How the tables have turned. George W. Bush, once the most unpopular living president in history, is now more popular than President Barack Obama, who was once the most-liked leader of the free world.

A new CNN/ORC poll reveals that 52 percent of Americans see Mr. Bush positively, while 43 percent do not. In contrast, 49 percent view Mr. Obama favorably, while 49 percent do not. That makes Obama the least-popular president among all his predecessors today.

"The second term doldrums do exist, but time does seem to heal all," Douglas Astolfi, a professor of history at Saint Leo University, summed up CNN's findings.

Obama's numbers are down as dramatically as Bush's are up. In January 2009, shortly after Bush left and Obama entered office, only 35 percent of Americans viewed Bush favorably, while Obama enjoyed stratospheric approval ratings of 78 percent.

Why the dramatic turnaround?

In fact, the ratings are far from surprising.

Historically, sitting presidents, and especially second-term presidents bogged down by the day-to-day frustrations of office, see their poll numbers sink – a phenomenon sometimes dubbed the 'second-term curse.' For Obama, issues like the Islamic State, immigration, and government surveillance, have pushed his popularity down.

Conversely, the further a president gets from the daily drama of Beltway politics, the more warmly he's received by Americans, says Emily Farris, a political science professor at Texas Christian University in Fort Worth.

"Bush's increasing approval polling numbers are part of a general trend among former presidents," she says. "The American public tends to look more fondly on presidents after they have left office."

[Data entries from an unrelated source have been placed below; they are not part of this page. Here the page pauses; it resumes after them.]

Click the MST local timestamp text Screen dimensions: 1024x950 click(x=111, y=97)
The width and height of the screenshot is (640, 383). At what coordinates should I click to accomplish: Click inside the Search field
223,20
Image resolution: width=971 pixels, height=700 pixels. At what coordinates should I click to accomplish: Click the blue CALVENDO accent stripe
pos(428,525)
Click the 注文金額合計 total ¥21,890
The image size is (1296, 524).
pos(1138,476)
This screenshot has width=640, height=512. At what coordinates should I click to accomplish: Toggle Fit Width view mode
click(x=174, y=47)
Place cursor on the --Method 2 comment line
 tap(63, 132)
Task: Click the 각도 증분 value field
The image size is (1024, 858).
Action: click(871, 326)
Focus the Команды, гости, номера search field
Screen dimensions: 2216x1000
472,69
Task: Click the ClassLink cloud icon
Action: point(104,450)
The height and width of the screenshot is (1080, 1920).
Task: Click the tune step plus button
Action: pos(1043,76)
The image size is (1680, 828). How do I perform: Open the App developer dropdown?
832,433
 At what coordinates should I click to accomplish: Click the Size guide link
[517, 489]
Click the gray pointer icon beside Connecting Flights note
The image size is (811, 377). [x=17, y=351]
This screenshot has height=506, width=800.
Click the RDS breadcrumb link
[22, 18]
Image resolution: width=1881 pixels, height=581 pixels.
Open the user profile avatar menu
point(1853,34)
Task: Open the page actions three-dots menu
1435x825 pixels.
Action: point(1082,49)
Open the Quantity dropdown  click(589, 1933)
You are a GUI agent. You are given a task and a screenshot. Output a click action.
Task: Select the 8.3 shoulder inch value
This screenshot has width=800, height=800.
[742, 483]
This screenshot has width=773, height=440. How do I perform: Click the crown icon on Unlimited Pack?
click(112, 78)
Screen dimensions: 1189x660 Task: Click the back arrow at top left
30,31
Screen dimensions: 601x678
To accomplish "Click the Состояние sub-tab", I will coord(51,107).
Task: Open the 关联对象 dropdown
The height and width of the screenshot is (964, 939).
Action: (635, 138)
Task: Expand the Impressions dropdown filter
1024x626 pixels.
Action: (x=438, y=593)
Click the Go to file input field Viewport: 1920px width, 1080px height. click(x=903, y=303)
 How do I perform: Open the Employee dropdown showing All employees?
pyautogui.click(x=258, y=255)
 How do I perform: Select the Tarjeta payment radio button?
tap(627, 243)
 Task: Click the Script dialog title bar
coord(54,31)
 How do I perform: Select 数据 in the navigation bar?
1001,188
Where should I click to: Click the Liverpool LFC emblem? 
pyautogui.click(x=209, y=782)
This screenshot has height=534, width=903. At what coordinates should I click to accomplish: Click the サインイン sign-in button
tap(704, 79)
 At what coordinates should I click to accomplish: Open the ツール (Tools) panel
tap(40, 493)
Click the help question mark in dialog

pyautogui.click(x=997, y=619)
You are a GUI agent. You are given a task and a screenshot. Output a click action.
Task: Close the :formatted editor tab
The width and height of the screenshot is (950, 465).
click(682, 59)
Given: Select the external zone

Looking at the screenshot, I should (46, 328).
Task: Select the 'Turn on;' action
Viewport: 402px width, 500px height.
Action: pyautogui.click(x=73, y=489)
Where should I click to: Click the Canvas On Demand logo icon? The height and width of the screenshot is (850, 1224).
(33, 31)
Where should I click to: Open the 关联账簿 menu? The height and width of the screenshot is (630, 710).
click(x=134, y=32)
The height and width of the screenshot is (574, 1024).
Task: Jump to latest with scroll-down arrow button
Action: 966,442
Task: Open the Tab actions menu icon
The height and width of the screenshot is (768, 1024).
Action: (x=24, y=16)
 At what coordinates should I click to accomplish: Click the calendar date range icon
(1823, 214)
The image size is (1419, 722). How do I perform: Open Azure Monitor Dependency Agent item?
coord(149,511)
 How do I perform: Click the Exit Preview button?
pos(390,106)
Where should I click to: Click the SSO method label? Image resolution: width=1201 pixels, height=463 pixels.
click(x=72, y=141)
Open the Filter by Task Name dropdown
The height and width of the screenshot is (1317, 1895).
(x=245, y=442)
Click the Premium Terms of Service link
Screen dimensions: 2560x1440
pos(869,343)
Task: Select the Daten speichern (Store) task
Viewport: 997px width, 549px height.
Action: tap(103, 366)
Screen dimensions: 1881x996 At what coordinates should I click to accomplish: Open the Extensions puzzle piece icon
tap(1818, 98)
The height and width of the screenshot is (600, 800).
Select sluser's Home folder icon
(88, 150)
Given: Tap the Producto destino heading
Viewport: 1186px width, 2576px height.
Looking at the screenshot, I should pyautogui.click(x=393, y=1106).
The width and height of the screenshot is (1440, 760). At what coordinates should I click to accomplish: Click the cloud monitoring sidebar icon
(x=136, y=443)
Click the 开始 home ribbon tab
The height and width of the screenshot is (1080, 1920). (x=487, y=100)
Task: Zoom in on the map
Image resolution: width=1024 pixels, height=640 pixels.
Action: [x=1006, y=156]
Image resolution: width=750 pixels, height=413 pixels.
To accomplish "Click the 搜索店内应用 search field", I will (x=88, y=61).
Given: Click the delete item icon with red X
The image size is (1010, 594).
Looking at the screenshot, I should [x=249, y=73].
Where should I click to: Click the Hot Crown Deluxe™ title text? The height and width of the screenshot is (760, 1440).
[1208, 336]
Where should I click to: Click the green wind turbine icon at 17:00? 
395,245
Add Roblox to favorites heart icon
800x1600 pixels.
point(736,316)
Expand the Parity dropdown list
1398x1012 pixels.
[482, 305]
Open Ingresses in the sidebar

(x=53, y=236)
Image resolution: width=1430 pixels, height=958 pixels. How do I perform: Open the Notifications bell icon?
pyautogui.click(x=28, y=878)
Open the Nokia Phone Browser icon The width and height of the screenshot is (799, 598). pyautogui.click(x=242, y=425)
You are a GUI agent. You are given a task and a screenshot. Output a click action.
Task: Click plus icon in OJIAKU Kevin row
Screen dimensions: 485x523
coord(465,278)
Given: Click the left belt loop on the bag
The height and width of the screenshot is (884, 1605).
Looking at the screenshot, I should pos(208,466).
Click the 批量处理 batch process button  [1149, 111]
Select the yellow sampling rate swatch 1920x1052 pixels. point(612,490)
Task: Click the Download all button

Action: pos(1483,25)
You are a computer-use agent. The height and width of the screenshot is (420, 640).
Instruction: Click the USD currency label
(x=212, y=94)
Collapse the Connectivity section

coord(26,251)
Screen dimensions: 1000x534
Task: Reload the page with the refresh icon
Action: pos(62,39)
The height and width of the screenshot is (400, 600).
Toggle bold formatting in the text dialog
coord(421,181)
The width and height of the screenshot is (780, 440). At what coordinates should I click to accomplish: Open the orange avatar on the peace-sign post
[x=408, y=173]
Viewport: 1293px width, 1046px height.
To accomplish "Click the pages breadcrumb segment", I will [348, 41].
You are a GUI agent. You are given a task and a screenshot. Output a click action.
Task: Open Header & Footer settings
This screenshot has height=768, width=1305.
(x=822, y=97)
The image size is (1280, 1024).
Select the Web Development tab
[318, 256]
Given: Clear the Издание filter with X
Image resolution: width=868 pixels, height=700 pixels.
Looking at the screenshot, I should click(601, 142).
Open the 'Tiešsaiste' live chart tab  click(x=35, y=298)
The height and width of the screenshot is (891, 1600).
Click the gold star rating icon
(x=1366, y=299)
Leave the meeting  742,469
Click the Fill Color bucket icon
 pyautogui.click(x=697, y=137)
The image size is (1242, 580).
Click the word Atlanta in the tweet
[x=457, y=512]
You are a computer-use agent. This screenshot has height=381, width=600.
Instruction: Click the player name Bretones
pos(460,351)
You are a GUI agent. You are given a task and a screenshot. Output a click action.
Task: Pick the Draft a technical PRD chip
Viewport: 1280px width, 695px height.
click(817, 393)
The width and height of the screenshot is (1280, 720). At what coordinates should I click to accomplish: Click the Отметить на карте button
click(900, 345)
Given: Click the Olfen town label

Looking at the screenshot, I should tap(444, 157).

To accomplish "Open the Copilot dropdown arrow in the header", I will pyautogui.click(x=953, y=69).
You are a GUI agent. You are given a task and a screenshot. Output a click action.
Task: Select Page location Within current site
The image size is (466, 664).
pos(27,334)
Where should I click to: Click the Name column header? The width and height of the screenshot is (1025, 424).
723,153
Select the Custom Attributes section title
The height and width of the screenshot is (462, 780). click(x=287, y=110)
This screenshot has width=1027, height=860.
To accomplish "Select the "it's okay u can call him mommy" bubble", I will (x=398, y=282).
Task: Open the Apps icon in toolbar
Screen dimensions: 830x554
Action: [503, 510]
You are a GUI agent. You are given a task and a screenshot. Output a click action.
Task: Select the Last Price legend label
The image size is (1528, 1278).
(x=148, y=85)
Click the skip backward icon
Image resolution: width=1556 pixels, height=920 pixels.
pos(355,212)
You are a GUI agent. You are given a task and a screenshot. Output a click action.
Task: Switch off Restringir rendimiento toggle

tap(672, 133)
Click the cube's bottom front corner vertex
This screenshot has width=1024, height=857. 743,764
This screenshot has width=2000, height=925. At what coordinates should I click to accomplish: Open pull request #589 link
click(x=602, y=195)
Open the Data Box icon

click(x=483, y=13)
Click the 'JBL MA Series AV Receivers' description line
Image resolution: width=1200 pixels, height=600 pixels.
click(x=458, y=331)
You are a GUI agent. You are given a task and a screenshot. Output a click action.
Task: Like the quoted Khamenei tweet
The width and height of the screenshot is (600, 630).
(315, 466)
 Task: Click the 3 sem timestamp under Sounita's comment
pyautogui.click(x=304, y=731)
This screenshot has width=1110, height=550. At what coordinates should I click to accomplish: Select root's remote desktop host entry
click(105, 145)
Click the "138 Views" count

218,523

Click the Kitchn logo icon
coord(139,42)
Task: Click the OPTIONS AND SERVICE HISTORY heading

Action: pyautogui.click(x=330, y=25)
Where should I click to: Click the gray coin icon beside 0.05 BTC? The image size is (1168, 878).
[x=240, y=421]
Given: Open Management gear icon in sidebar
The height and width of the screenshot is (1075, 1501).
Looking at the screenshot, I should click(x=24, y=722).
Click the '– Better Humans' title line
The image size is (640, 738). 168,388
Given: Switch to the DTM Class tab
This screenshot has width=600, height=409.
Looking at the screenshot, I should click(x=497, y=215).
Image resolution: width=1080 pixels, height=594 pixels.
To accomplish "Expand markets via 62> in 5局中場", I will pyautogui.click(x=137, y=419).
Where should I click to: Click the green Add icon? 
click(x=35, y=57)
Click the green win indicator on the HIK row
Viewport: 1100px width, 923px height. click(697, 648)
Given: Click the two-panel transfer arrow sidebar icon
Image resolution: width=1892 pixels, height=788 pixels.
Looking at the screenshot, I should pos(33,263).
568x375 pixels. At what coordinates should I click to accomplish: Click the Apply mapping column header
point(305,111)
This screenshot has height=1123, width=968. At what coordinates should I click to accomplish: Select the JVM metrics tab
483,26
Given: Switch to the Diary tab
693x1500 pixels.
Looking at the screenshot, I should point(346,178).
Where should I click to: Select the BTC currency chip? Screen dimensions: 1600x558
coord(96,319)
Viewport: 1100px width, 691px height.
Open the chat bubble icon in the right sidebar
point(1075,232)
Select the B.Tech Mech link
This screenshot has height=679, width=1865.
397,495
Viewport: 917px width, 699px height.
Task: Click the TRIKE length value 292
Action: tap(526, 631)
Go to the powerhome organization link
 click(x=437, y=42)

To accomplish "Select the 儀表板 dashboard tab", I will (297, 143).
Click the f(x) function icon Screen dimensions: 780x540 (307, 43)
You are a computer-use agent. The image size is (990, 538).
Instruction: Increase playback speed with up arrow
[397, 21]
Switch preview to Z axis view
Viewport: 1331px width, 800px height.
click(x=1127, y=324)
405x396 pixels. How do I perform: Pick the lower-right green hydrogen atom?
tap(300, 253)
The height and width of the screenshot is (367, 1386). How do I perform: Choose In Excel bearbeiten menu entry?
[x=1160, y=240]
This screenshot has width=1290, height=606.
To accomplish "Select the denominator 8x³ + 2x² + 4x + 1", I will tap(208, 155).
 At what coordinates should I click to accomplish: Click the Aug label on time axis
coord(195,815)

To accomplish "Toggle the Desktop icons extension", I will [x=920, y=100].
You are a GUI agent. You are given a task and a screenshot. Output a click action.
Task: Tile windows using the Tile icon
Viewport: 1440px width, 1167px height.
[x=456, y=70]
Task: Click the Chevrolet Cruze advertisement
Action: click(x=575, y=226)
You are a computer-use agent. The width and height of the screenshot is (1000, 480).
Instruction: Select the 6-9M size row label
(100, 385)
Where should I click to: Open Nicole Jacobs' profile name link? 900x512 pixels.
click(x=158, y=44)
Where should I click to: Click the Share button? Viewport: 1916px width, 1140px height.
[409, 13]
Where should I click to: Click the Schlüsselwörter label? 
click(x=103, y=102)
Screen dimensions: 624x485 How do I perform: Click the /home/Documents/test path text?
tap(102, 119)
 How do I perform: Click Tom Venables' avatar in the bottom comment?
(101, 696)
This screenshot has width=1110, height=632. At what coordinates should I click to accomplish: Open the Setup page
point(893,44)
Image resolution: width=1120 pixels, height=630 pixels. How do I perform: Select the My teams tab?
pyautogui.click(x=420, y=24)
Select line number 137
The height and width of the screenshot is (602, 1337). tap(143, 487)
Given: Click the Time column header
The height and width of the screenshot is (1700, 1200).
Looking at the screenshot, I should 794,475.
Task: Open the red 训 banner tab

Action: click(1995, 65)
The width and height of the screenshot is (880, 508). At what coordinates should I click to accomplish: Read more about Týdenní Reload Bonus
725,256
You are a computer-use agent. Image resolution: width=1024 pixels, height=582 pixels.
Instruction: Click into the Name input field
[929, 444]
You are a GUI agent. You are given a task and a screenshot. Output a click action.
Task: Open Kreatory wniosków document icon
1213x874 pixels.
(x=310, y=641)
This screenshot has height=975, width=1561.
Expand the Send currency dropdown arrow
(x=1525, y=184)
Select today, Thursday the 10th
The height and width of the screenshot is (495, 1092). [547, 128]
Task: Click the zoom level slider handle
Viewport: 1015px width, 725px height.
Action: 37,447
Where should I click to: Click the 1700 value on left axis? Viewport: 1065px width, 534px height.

Take Jimmy Carter. When he left the Oval Office in 1981, less than 35 percent of voters in a Gallup poll viewed him favorably. Today, 56 percent of Americans view him favorably, according to CNN's poll. Even higher are George H.W. Bush and Bill Clinton, both at 64 percent.

As for Bush, president No. 43, he continued to take the blame for the nation's ills – namely the Iraq War and the struggling economy – long after he left office. In January 2014, five years after Bush left office, more Americans said Bush and the Republicans were responsible for current economic problems than said Obama and the Democrats were, according to the CNN/ORC poll.

Now, the blame is finally shifting. Asked whose policies were more at fault for the current problems the US faces in Iraq, 44 percent blamed Obama, while  43 percent Bush.

Refusing to criticize his successor ("I don’t think it’s good for the country to have a former president undermine a current president,” Bush has famously said), staying out of politics and out of the spotlight, and taking up hobbies like painting, also appear to have helped Bush.

The good news for Obama, says Seth Masket, an associate professor of political science at the University of Denver, is that nothing improves a president's favorability rating more than time.

As Professor Masket says, "His favorability will likely go up considerably once he’s out of office."